Stated goal:
Locate every line in the records below that contains the string "checkmark", matching case exactly, and copy each such line.

• • • •

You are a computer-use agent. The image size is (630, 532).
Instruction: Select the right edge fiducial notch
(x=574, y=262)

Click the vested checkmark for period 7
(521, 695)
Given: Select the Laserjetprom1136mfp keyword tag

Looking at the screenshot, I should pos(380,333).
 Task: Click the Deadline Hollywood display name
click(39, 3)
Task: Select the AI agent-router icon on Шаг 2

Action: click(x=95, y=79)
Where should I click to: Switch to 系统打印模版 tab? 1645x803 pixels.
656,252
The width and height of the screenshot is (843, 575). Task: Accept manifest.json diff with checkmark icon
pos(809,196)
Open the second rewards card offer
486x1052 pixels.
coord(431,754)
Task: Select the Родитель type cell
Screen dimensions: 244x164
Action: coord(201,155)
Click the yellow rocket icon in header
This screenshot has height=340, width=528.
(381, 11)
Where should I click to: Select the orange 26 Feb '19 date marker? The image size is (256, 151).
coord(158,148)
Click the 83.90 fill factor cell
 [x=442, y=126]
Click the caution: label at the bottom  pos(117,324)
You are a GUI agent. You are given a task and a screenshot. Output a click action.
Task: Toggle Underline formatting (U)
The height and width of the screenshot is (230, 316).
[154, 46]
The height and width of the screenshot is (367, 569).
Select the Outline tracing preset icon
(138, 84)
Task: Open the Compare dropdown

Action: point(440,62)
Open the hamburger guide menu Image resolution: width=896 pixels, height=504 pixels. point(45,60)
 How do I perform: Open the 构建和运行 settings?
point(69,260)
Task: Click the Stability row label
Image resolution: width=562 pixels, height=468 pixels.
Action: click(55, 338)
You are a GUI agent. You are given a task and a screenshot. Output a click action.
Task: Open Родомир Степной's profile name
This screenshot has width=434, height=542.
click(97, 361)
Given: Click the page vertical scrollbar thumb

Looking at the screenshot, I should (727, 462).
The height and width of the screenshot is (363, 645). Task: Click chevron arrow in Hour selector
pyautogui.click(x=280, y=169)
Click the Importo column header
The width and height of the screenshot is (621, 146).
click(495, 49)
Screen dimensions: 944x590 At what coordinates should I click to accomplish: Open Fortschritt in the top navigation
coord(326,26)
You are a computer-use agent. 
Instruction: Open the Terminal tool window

• • • •

Completed task:
Click the vested checkmark for period 7
The width and height of the screenshot is (843, 575). Task: Accept manifest.json diff with checkmark icon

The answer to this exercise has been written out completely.